The calls for this compensation have come from the Bangladeshi Minister for Foreign Affairs, AK Abdul Momen. Speaking to ITV News, the Minister of Foreign Affairs said: “it is fair and just for these bigger countries to pay compensation because they are the ones that abuse the resources and spoil planet Earth”.
It is interesting to explore these claims. While you might argue that all countries are responsible for climate damage, there is solid evidence that suggests smaller countries (such as Bangladesh) are being unfairly impacted by the damage caused to the global climate.
One key piece of evidence is that the impact of climate change on Bangladesh is extremely high in comparison to their yearly emissions. Per year, Bangladesh contributes to 0.4% of global emissions, however, they lose almost 2% of their GDP in tackling climate-caused problems.
Considering their relatively small contribution to global emissions, you can understand why they feel they should be compensated for the damage climate change is having on their country.
There is definitely a clear imbalance in how much damage larger countries are causing globally compared to smaller countries. From this perspective, some form of compensation to support countries with small carbon footprints who are impacted by climate issues seems fair.
Another key consideration is that science often overlooks smaller, developing countries. While climate reports often account for the entire planet, the majority of research is based primarily on the larger countries.
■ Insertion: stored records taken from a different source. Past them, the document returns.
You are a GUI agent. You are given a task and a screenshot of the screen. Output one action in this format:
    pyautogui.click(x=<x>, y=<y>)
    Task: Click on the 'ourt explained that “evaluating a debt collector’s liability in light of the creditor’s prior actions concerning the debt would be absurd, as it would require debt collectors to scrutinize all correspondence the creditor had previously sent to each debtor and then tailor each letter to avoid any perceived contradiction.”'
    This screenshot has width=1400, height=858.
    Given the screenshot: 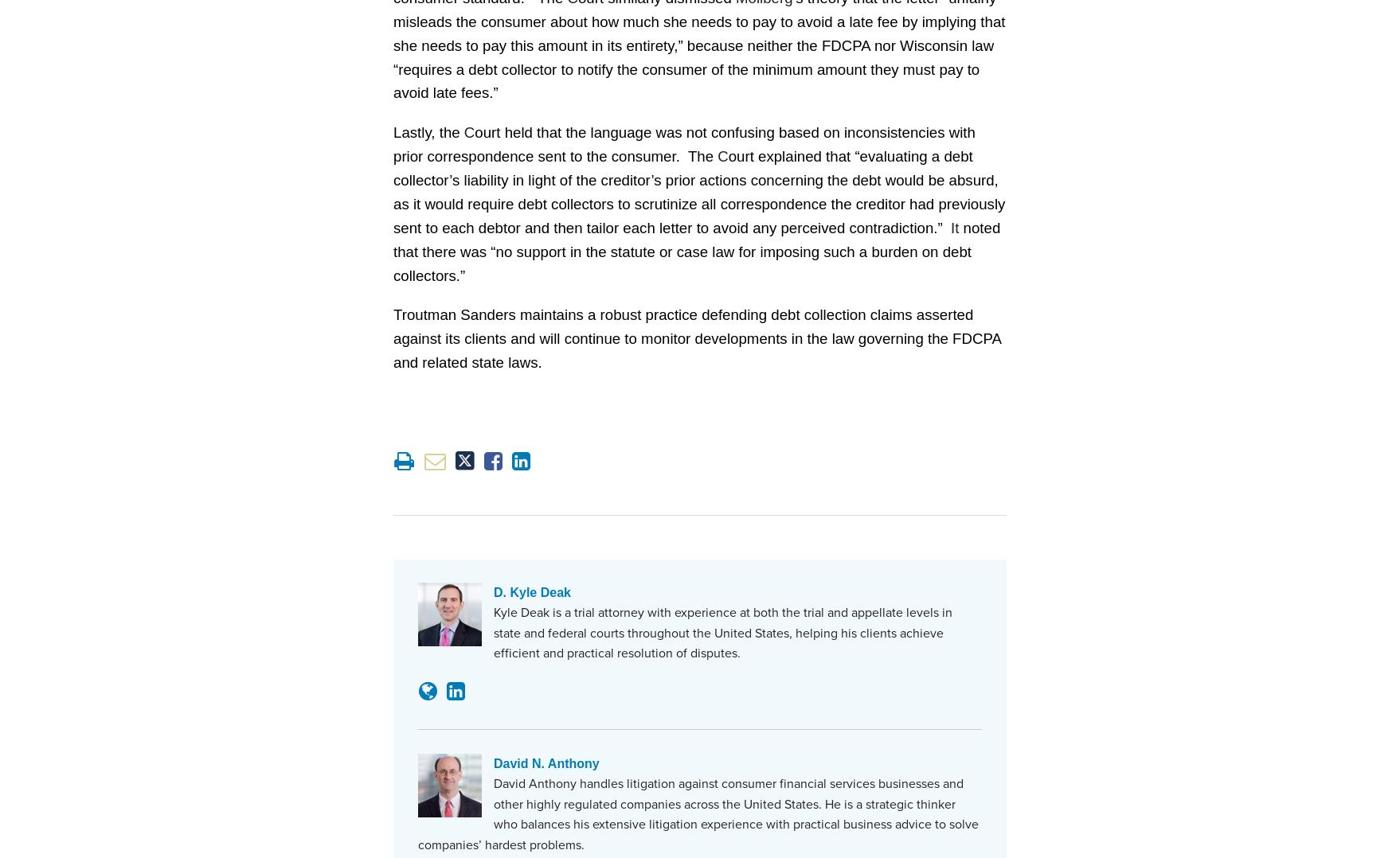 What is the action you would take?
    pyautogui.click(x=698, y=189)
    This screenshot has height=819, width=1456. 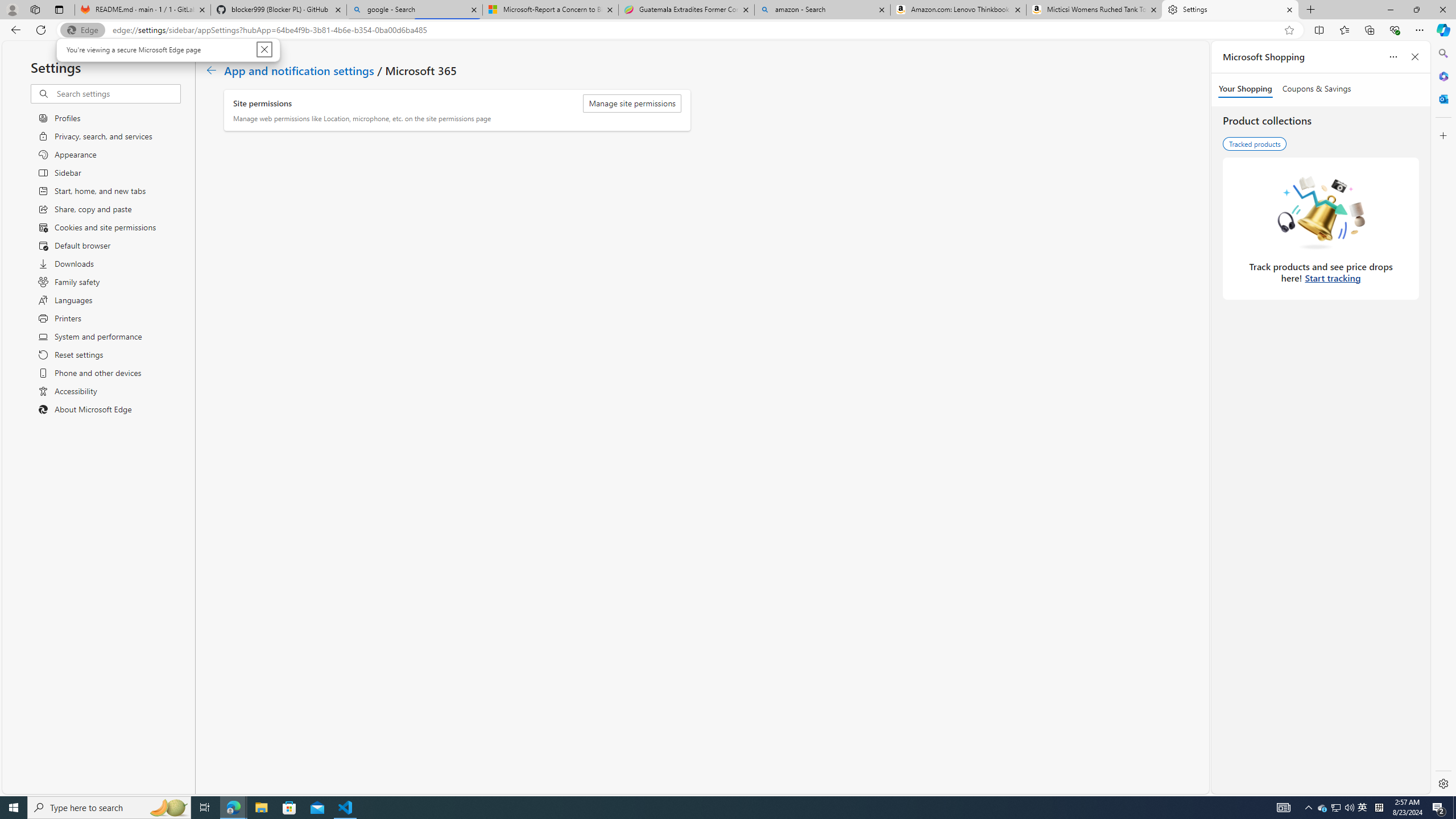 What do you see at coordinates (1439, 806) in the screenshot?
I see `'Action Center, 2 new notifications'` at bounding box center [1439, 806].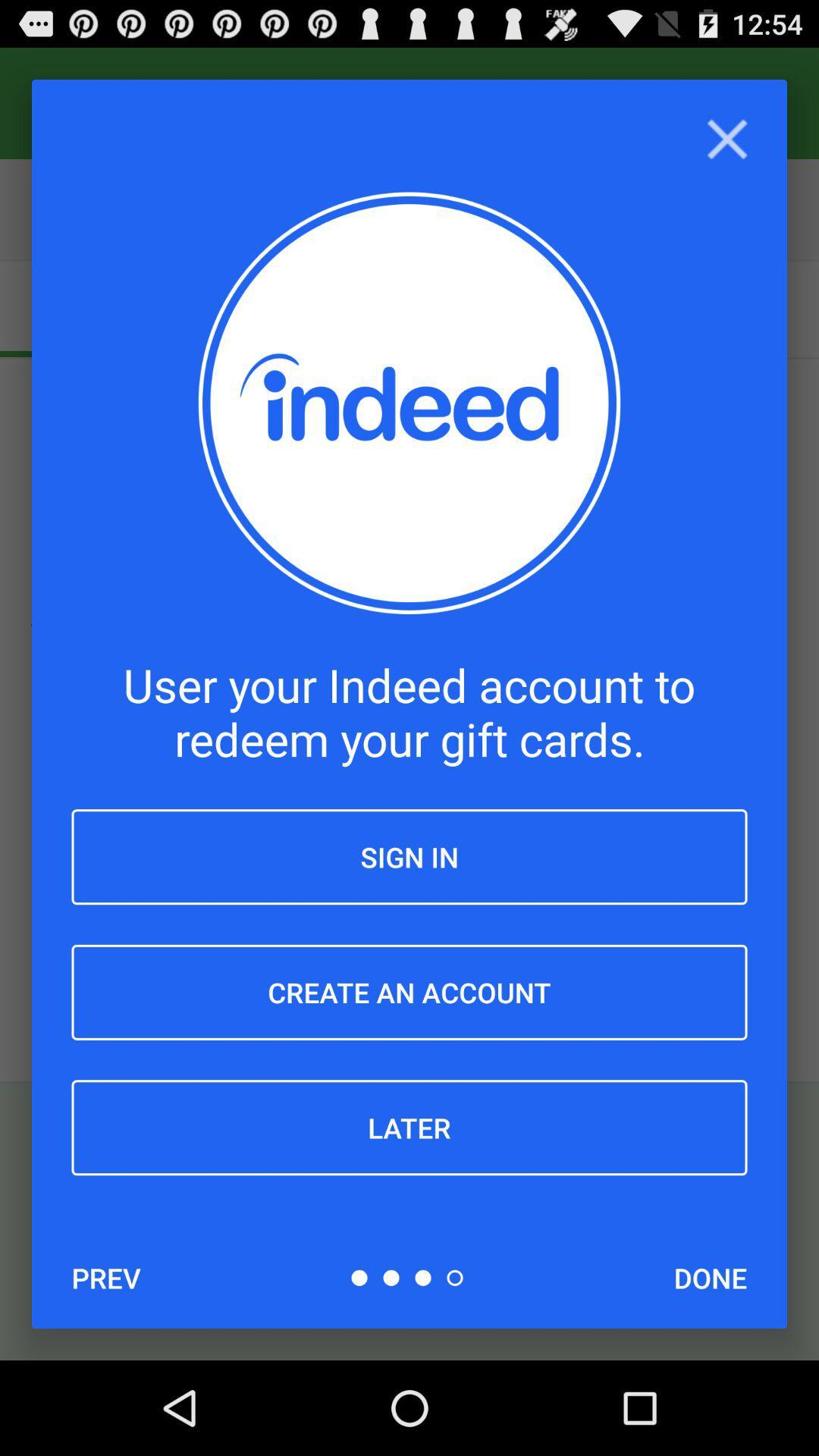  Describe the element at coordinates (726, 139) in the screenshot. I see `close` at that location.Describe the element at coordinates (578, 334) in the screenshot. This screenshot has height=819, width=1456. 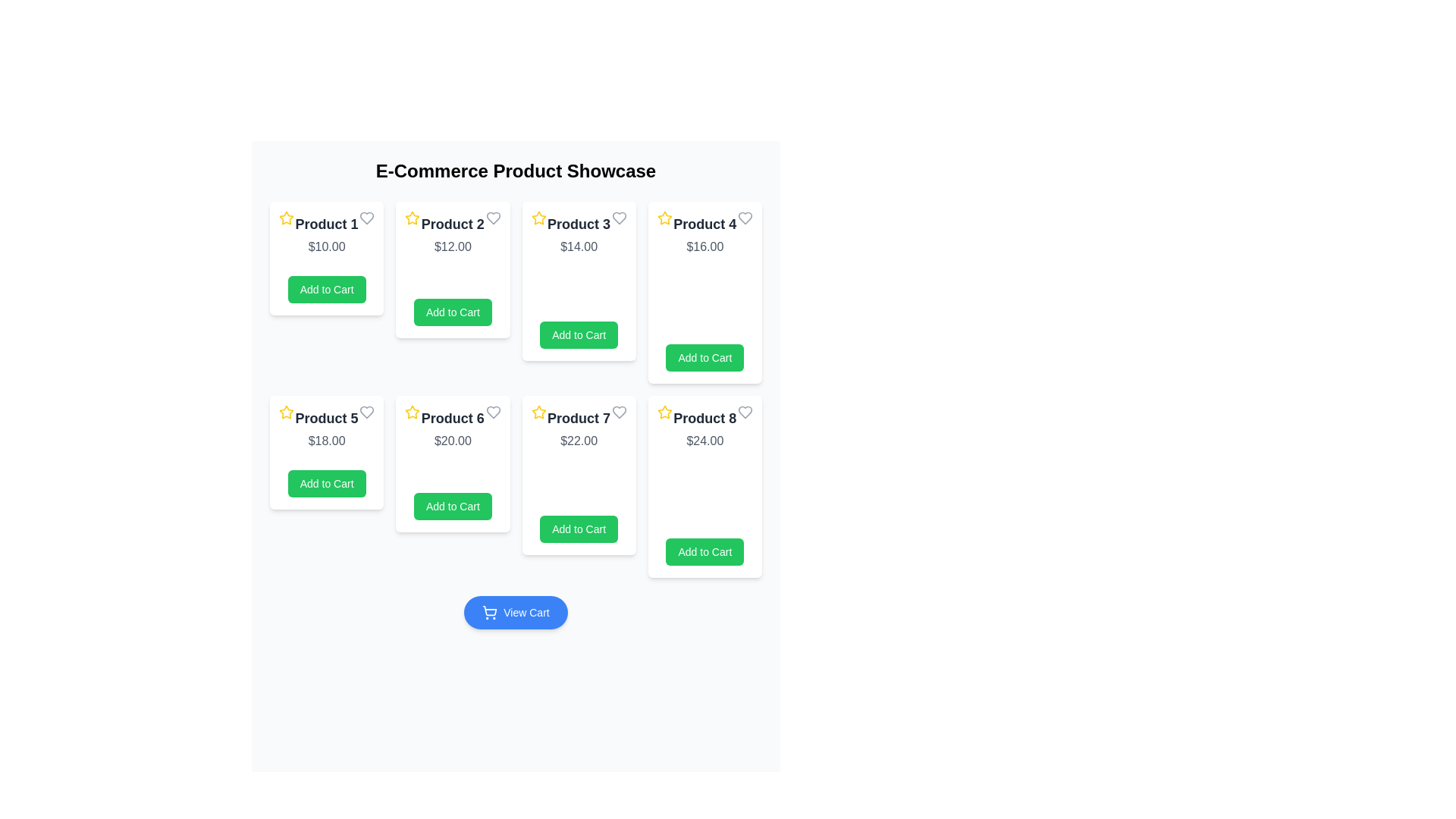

As a result of this, the issues and needs of developing countries are often lost. The sixth assessment report from the Intergovernmental Panel on Climate Change reflected on global climate issues, however, only 35% of the writers were from developing countries.
There is certainly an evident disparity between the attention paid to the issues of major countries, versus developing ones. I think there should definitely be more work done to rectify this.
In terms of the proposal of climate compensation, I would agree it is a relatively fair idea. Obviously, a discussion would need to be had to determine how this would work, but it is certainly clear that countries with higher emissions are having a large impact on smaller developing countries.